Frequently Asked Questions About Building a Leadership Development Strategy
How long does it take to build a leadership development strategy?
A credible leadership development strategy takes roughly three to six months to design and another twelve to eighteen months to implement in a way that produces visible cultural change. The design phase (diagnosis, clarifying your leadership philosophy, and building the roadmap) is typically the shorter stretch. The longer horizon is the implementation, because culture shifts require sustained behaviour change across multiple layers of the organization. Be cautious of any partner or internal plan that promises transformation in ninety days. What you can achieve in ninety days is clarity, alignment, and a well-designed first cohort.
How much should we budget for leadership development?
Benchmarks vary widely by industry and organization size, but a useful anchor is that organizations serious about leadership development typically invest between one and three percent of total payroll annually in leadership and management development. For a defined senior cohort, per-leader investment commonly falls in the range of five thousand to twenty thousand dollars annually, depending on the depth of coaching, assessment, and programming involved. The more important question than the absolute number is whether the investment is strategic or scattered. A smaller budget spent on a coherent program for a defined cohort will almost always outperform a larger budget spread thinly across disconnected activities.
Should we build our leadership development program internally or hire a consultant?
The answer is almost always both, and the question is really about sequencing. An external partner brings diagnostic capacity, design expertise, frameworks honed across many organizations, and the objectivity to name patterns internal teams have stopped seeing. Internal HR and L&D teams bring organizational context, relationships, and the continuity to sustain the work over time. The strongest strategies are designed with an external partner in the early stages (diagnosis, philosophy, architecture) and then delivered with a blend of external facilitation and internal ownership. Attempting to design the whole strategy internally is where most organizations get stuck, because the people closest to the culture have the hardest time seeing it clearly.
How do we measure the ROI of leadership development?
Measure at three levels, and define your metrics before you start.

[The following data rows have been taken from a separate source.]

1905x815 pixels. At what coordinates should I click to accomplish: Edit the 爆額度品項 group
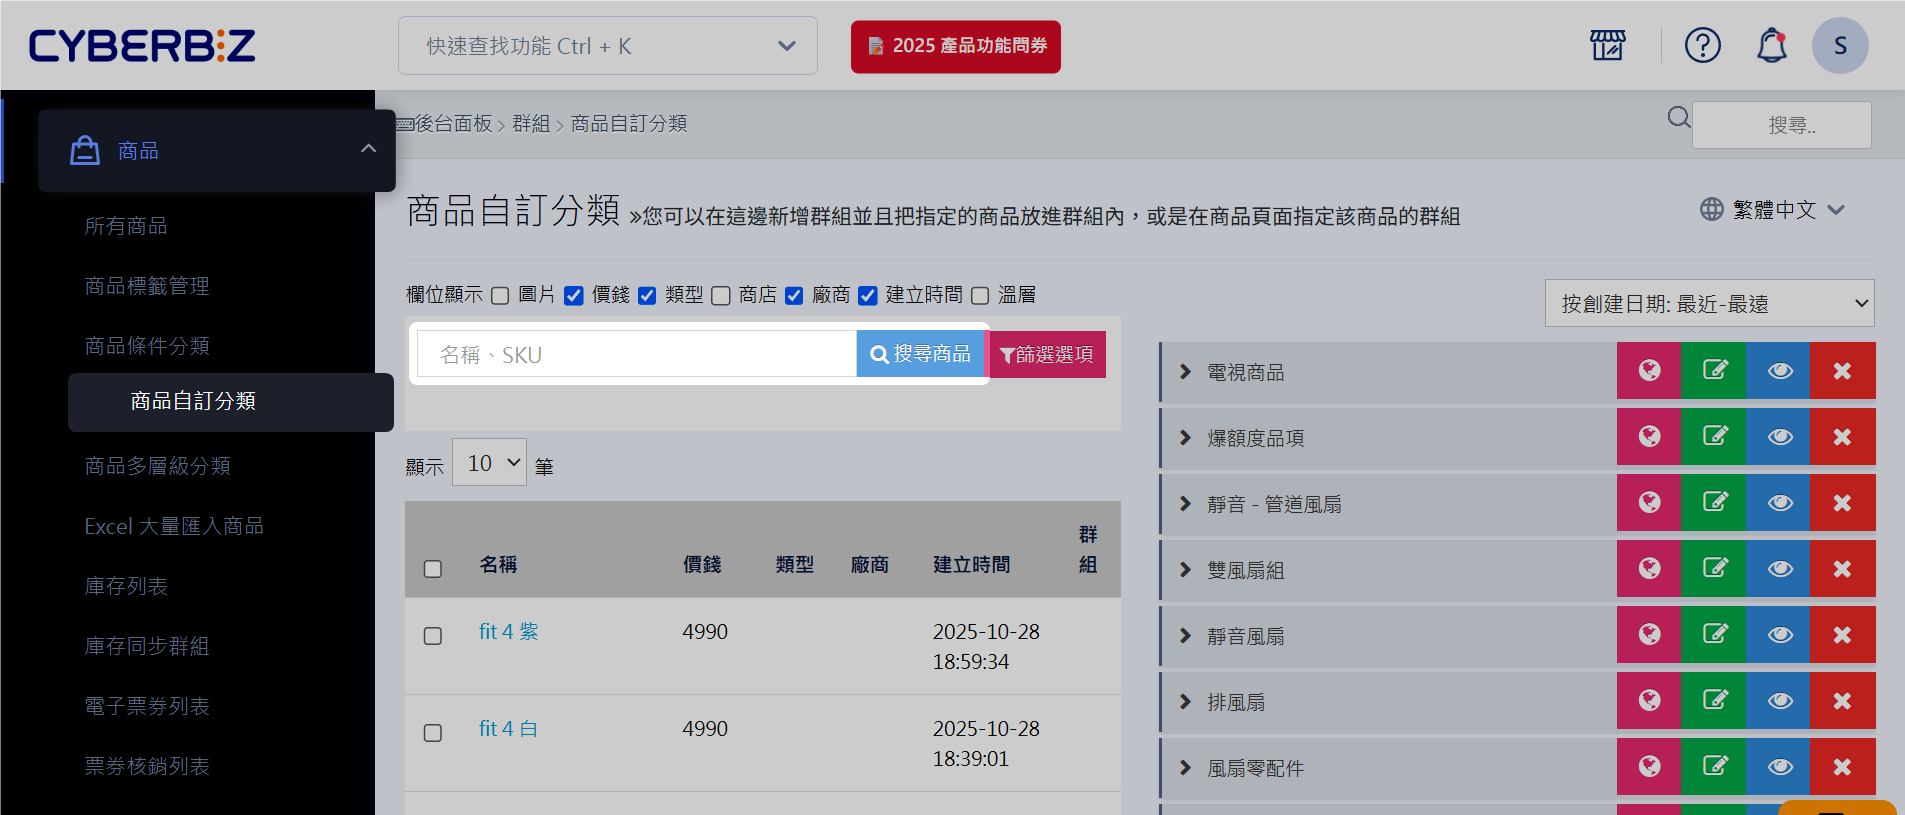tap(1714, 437)
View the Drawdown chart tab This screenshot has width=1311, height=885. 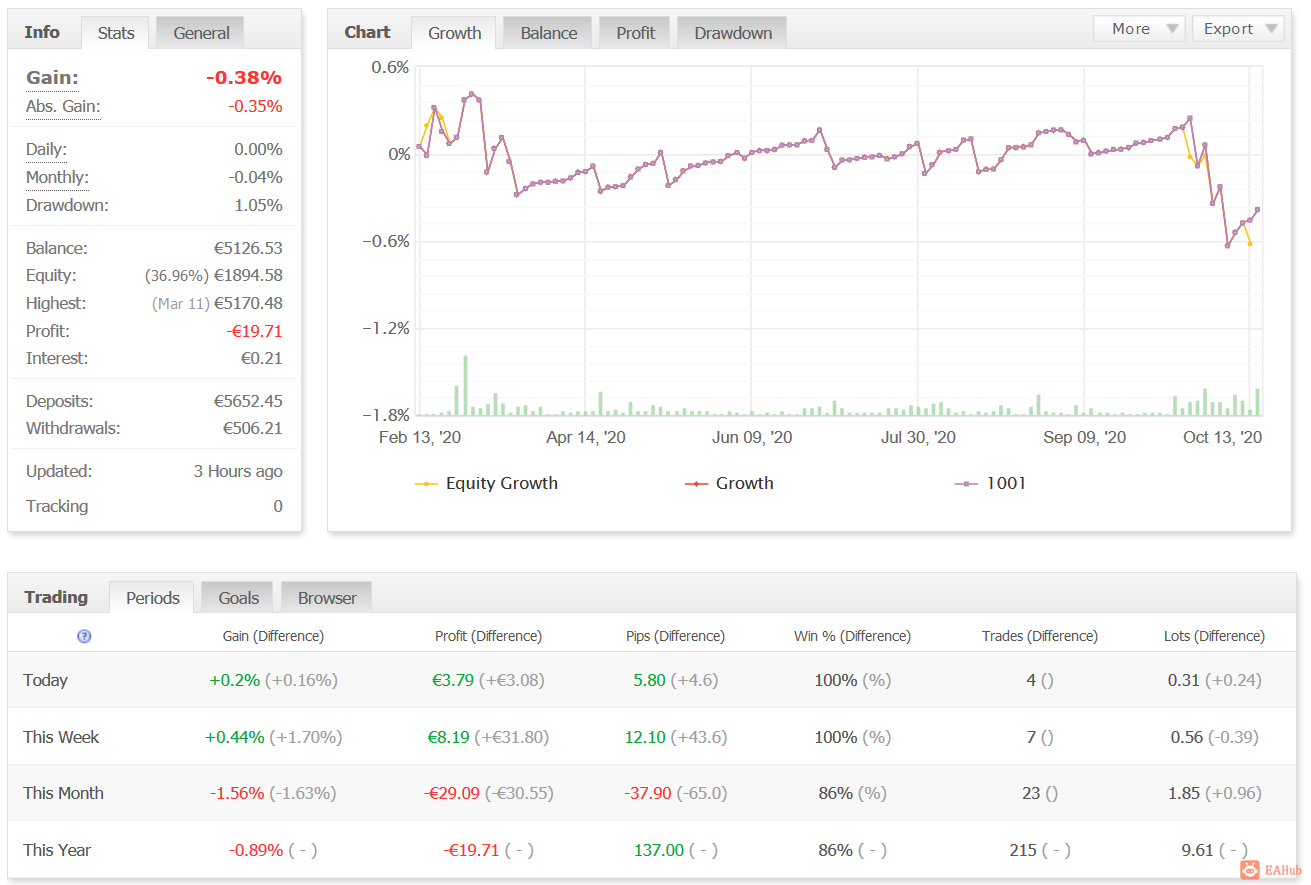coord(732,33)
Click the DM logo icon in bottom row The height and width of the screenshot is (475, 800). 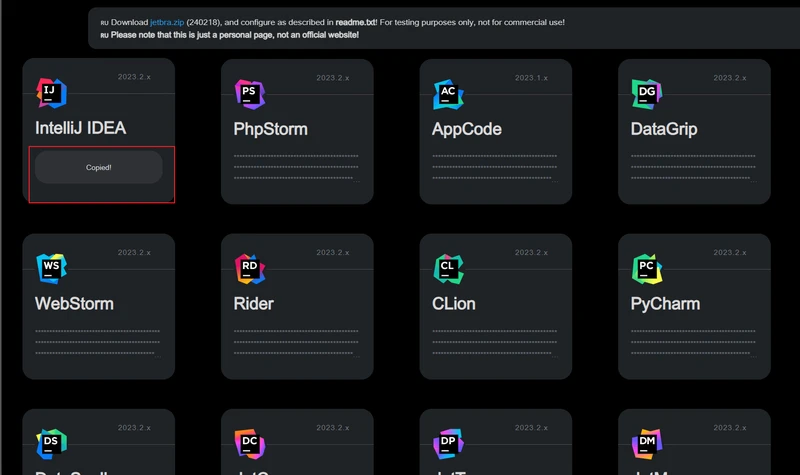point(648,443)
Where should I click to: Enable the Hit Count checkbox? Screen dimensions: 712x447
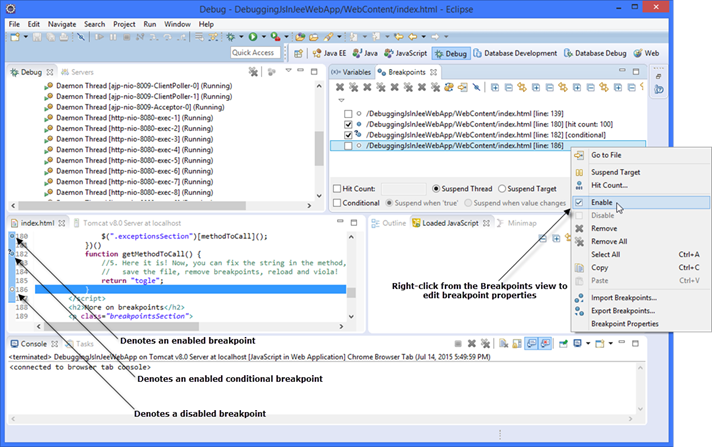[337, 188]
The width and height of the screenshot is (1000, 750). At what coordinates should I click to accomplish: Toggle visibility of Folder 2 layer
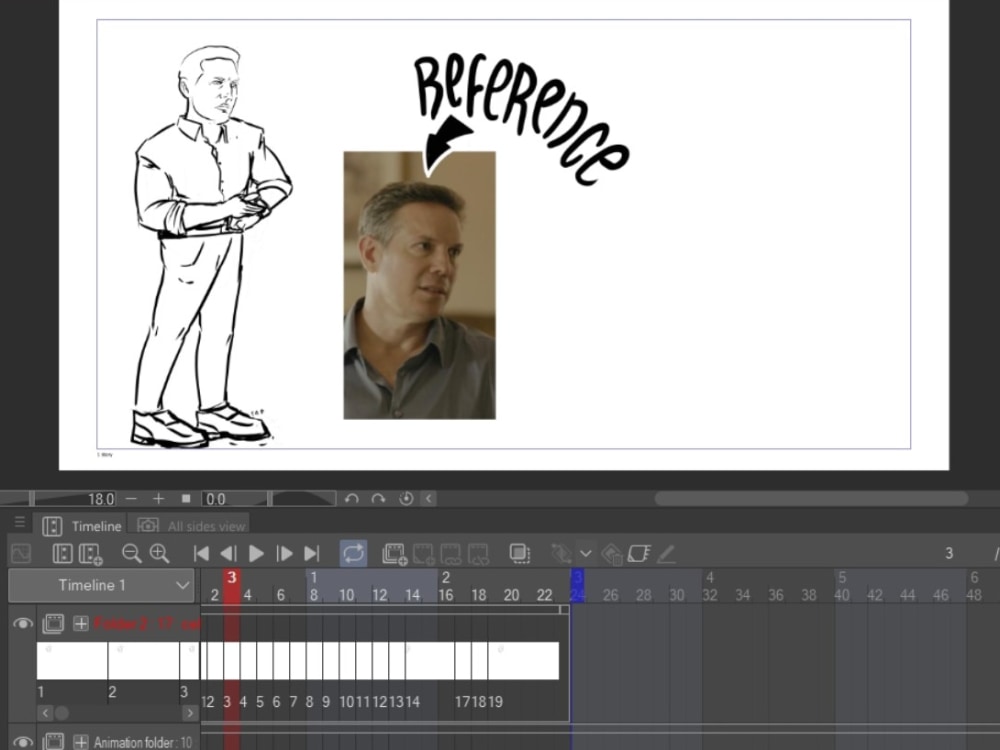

At the individual level: track behaviour change through tools like leadership assessments, three-sixty feedback, and structured self-reporting.
At the team level: track indicators like engagement scores, retention of high performers, internal promotion rates, and the quality of decisions being made at the middle of the organization.
At the organizational level: track the business outcomes your strategy was designed to support: strategic execution, client outcomes, financial performance, readiness for growth.
Clean attribution is difficult because leadership development is one variable among many, but triangulating across these three levels gives you a credible and defensible story about impact.
When is the right time to start building a leadership development strategy?
The right time is before the gap becomes a crisis. Most organizations begin this work reactively: after losing a key leader, after an engagement score drops, or after a period of growth has outpaced the leadership bench. Starting earlier is significantly easier than recovering later. If you are asking the question at all, that is usually the signal. The cost of waiting is not just the absence of development; it is the continued accumulation of leadership patterns that will become harder to shift the longer they go unaddressed.